10 Great Ways to Undermine Your Teacher Credibility
- Don't trust students. After all, once a kid stole your stapler, right? (Trust)
- Manage your classroom unfairly. The sweet and innocent kids are allowed to misbehave once in awhile, but those rowdy ones, or the ones that really know how to push our buttons — they can't be given an inch! (Trust)
- Have no plan for the first and last minutes of class. After all, kids need time to get settled and time to unwind, don't they? (Competence)
- Accept that, sometimes, in-class debates or discussions just get loud and obnoxious and rude, and there's nothing you can do about it. I don't have a snarky way of remarking about this one. Just, the thing is, when we don't manage discussions well, and when we don't teach through the hard parts, I think it gives our kids the impression that the wheels have fallen off. (Competence)
- Filibuster. This is when you kill class time with life stories or tangental conversations. Soooo easy to do. And it so kills urgency. (Immediacy)
- Be nice to your students when they are around, but speak ill of them after class. Again, so easy to do. But I think kids are smart, and they can tell when we don't like them.

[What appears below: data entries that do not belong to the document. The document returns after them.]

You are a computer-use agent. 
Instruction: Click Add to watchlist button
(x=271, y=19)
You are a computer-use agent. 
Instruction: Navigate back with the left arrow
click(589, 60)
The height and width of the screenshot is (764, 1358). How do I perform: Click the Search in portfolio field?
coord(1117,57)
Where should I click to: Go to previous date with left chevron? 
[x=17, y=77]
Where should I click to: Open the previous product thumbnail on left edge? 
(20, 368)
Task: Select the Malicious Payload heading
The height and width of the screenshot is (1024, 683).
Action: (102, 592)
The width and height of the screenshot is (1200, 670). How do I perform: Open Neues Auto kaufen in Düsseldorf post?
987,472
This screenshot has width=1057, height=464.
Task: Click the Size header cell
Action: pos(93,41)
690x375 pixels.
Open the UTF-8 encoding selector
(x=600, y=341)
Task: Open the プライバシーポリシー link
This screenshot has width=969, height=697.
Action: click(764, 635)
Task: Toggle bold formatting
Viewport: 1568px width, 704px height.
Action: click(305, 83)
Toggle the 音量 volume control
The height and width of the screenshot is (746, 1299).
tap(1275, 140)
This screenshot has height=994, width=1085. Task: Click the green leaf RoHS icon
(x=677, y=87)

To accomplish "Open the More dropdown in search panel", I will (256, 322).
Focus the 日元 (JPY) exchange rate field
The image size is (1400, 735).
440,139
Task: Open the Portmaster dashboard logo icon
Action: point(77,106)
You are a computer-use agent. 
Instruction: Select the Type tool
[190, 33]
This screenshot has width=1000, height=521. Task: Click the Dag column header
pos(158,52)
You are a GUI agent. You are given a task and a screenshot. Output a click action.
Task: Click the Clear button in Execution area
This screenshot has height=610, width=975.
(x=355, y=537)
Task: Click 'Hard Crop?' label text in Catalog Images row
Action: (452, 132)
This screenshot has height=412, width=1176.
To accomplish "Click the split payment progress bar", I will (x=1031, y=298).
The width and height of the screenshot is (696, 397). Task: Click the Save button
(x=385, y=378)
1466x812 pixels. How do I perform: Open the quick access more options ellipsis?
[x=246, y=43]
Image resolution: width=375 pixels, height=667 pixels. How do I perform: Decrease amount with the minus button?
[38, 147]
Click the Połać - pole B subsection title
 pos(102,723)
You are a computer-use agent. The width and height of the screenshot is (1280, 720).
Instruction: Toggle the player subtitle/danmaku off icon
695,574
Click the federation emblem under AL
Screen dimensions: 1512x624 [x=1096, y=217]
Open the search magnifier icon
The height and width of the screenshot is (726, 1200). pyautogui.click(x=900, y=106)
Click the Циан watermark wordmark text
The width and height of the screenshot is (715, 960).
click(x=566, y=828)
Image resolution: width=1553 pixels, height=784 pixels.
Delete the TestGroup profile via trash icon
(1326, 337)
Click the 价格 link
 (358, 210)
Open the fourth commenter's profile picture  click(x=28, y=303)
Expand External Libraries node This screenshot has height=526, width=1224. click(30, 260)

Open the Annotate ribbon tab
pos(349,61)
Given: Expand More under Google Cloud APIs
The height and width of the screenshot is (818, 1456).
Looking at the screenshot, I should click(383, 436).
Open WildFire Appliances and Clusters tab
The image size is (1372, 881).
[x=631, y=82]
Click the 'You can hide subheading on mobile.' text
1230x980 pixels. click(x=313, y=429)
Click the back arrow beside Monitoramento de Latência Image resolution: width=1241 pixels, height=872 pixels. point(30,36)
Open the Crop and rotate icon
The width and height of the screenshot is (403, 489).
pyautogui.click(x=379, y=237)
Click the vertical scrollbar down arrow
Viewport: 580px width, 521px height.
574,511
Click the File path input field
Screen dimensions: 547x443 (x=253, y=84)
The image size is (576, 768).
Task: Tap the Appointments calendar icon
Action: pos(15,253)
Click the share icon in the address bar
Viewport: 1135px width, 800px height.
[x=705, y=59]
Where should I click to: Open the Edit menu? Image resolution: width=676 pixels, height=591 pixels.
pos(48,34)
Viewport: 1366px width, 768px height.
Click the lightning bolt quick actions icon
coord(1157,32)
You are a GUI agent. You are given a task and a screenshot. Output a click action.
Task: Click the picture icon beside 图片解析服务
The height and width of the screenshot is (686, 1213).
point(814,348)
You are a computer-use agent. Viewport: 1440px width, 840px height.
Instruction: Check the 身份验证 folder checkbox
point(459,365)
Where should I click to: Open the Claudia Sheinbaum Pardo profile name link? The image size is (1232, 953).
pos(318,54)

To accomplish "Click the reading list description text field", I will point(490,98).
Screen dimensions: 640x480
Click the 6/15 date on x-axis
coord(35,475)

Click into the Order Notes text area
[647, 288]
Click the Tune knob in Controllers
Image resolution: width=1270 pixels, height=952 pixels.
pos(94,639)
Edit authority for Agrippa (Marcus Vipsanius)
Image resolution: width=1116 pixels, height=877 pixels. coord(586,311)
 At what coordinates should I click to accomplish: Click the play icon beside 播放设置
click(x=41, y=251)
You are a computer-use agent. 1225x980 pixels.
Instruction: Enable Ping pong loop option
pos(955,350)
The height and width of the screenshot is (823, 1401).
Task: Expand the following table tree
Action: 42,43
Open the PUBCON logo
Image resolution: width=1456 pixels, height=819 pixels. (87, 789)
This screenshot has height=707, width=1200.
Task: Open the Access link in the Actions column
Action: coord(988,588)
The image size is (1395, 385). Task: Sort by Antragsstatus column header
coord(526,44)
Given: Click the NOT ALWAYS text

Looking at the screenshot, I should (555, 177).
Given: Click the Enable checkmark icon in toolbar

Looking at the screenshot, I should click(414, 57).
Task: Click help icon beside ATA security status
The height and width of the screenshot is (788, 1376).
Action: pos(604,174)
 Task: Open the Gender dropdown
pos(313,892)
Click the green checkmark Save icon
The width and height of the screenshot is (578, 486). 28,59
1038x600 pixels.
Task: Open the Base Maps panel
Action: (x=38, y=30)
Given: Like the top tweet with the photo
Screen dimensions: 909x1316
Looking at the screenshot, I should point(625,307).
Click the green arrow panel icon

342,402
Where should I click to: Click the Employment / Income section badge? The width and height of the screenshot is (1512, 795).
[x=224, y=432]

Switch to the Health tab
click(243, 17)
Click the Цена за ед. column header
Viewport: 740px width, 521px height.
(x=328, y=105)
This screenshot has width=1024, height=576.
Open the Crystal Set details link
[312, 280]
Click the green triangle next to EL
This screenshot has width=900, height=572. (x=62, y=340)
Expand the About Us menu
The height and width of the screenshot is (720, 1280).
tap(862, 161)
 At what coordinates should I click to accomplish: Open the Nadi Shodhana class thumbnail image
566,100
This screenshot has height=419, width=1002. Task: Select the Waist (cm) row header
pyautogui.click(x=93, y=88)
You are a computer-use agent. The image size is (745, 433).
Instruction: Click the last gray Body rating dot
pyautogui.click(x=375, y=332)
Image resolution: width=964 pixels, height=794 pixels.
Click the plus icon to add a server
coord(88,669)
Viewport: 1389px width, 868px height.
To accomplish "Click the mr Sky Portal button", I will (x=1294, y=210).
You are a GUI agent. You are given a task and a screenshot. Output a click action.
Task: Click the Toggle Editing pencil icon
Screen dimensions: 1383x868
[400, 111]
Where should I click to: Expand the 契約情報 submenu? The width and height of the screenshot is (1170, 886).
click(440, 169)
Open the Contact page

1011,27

Also, our brains aren't as good at compartmentalizing as we want to think sometimes — when we speak ill of our kids behind their backs, we are going to have a harder time really connecting with them. (Trust, Immediacy)
- Never share anything about yourself with your students. #5 is the classic over-sharing problem, but if we don't share anything about ourselves with our kids, then we make ourselves unrelatable. (Immediacy)
- Pay no mind to your distracting speaking tics. Alternatively: don't film yourself teaching. Watching myself teach is the most painful way for me to see where I could be speaking better or more clearly. It's the only way to detect my PVLEGS glitches. (Dynamism)
- Don't commit to hard-and-fast unit end dates. When we commit to summative assessment dates or due dates, and we share those dates with kids, it shows them that we have a plan and we're going to see it through. An additional benefit here is that setting (and struggling with) unit end dates is the only way we get good at figuring out how long stuff really takes. (Competence)
- When students fail, don't reflect about how you could have done things differently. Even if 99% of a student's failure seems to be her fault or her choice or whatever, there's still the 1% that I could have had an impact on. (Trust)
Again, all learned from personal experience — if you feel like one of those is aimed straight at you, then you're in good company. How have you accidentally torn away at student perceptions of your trustworthiness, competence, dynamism, and immediacy? Feel free to add more great ideas in the comments section.